Attenzione però! E’ possibile che ciò avvenga ma dopo un ulteriore periodo ribassista che potrebbe ritrascinarlo verso i 3.000 $ o a muoversi con rilevante volatilità fra quest’ultimo valore e i 6.000 $.

La prudenza si impone, sebbene gli istituzionali stiano entrando in campo sul fronte delle criptovalute. Un’indagine di Fidelity rivela che su 441 investitori di peso intervistati circa due terzi non escludono collocamenti in tale ambito nei prossimi cinque anni, ritenendo che la clientela soprattutto dei Millenials (18-34 anni) sia la più propensa a puntare su questo nuovo cavallo di battaglia. Non si esclude tuttavia un pericolo: pesanti interventi da parte dei regolatori (pensiamo all’ostracismo di Draghi, che pur vale poco se si considera la sua opposizione a un nuovo ordine monetario!).

Passiamo ora sul fronte dell’oro. Gli studi degli analisti spiegano il perché del torpore del metallo prezioso. Dipende da tre fattori:

1°) i mercati azionari – al di là di fasi transitorie – hanno continuato a crescere riducendo al minimo il ruolo del “gold” nel proteggere da rischi estremi;

2°) manca l’inflazione e quindi la domanda di strumenti difensivi resta molto bassa, malgrado le maggiori Banche centrali del mondo continuino ad acquistare oro;

3°) i bassi tassi di interesse portano gli investitori a cercare rendimenti evitando di puntare su asset che per loro natura non ne garantiscono.
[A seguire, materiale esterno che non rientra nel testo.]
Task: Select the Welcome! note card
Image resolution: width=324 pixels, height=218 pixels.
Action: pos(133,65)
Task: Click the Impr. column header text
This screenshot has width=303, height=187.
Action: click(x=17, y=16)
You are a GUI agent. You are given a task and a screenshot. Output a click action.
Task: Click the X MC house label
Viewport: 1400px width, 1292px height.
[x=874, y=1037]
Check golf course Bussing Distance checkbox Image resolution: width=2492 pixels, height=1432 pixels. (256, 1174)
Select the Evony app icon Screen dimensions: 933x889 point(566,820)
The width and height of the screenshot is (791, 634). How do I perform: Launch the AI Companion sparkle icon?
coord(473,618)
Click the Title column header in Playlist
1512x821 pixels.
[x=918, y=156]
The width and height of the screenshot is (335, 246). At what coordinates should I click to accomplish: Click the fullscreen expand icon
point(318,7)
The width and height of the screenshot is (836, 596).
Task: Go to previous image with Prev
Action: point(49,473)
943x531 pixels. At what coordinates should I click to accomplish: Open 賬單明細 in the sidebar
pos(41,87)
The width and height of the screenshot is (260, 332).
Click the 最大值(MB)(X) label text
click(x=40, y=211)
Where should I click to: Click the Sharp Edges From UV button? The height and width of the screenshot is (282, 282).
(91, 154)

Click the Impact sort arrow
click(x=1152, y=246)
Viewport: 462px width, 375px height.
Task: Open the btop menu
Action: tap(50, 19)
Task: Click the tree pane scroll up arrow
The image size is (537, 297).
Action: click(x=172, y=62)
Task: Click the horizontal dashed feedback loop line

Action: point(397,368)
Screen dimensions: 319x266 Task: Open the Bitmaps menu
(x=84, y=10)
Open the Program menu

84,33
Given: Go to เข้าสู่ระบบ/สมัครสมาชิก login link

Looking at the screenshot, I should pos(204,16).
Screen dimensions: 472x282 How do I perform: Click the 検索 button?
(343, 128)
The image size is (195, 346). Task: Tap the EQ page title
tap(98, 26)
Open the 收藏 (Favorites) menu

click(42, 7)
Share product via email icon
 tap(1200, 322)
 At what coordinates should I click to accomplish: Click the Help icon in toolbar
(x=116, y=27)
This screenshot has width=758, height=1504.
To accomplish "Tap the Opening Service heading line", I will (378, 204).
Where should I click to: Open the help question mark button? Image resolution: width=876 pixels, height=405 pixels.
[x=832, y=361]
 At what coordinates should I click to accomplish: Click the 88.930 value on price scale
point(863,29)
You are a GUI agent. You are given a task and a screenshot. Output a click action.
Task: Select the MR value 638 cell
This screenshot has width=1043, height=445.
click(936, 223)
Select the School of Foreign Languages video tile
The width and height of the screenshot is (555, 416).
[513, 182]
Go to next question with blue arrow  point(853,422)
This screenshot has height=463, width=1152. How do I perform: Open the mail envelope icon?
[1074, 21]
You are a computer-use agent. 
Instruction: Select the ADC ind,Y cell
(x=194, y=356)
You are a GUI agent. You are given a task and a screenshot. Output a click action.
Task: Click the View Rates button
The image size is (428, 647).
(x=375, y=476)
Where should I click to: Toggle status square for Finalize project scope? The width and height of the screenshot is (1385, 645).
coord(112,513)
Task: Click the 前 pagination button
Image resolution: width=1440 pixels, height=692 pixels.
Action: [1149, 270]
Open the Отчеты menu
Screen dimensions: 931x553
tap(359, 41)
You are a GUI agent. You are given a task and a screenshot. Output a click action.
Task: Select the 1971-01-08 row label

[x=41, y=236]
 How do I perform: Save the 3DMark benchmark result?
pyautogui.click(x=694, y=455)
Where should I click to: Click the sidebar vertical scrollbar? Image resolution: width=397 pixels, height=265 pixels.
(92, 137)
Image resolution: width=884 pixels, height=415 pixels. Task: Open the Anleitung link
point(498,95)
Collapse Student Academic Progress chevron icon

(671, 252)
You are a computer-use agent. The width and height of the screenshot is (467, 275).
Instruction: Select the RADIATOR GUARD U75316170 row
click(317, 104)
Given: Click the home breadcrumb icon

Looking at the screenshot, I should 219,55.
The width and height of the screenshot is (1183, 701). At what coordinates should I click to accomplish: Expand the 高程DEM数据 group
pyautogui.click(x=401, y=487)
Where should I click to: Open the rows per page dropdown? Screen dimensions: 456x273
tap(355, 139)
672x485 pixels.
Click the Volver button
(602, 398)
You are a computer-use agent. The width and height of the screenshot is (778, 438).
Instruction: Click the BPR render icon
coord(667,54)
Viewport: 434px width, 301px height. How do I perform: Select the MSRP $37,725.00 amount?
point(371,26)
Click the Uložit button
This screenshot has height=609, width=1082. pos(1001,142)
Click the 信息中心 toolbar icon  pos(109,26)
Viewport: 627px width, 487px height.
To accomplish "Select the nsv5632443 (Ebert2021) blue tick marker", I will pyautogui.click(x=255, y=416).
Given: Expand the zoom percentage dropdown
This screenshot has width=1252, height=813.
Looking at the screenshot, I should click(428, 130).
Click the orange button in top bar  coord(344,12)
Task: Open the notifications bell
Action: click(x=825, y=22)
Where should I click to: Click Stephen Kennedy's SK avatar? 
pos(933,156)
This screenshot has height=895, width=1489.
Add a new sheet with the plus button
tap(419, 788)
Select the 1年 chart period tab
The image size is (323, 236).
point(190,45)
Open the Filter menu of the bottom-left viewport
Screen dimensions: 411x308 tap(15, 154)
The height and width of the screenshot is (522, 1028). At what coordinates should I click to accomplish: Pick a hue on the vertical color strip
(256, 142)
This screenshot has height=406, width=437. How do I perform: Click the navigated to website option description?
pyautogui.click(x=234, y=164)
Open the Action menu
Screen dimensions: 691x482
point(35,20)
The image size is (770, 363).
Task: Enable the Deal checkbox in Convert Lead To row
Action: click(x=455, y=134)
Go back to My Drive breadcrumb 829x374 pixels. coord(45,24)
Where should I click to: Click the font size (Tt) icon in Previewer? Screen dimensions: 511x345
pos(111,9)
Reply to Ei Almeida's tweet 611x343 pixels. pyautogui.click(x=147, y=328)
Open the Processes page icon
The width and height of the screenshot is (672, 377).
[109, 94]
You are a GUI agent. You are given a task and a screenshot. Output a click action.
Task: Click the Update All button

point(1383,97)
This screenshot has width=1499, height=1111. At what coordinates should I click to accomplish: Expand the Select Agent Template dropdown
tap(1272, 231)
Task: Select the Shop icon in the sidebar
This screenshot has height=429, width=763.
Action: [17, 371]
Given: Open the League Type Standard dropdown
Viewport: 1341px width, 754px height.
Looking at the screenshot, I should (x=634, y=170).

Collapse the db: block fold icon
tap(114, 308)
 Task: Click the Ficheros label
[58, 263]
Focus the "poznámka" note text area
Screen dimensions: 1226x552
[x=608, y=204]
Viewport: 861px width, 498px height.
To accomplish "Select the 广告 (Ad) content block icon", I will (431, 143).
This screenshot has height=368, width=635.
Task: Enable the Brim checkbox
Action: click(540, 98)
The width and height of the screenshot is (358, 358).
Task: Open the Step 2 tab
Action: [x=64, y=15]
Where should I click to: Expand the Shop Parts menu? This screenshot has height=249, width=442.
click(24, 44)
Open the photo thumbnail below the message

Previsioni un po’ troppo precarie

E’ indubbio che il fronte dei fautori delle criptovalute manifesta un eccesso di entusiasmo, mentre quello degli auriferi perde ardore. Bitcoin e compagni dimostrano però, sulla base di uno storico che comincia a diventare significativo, volatilità e aleatorietà, colpa quest’ultima di dichiarazioni spesso esplosive e poco realistiche. In un simile contesto il confronto fra quello che viene definito l’oro digitale e il vero oro fisico causa giudizi spesso contraddittori: a gennaio i sondaggi dicevano “gold”; oggi sostengono le cripto. Si conferma la precarietà delle valutazioni. Con una possibile strategia di compromesso: Bitcoin (lo sappiamo, bisognerebbe scriverlo con la b minuscola…) e compagni per le fasi di sfondamento, come quella in atto da inizio anno, e oro per la difesa da crolli consistenti dei mercati. Già perché una prima debole verità comincia a emergere: le cripto vanno bene quando il sentiment generale è favorevole e l’accettazione del rischio sale. Il bilanciamento allora “long” – “short”, in base al pendolarismo, può essere una nuova alternativa di asset associati, o meglio contro associati, con buone prospettive di profitti. Siamo ai primi passi in questa direzione ma non pochi gestori professionali cominciano a valutarne realmente le potenzialità.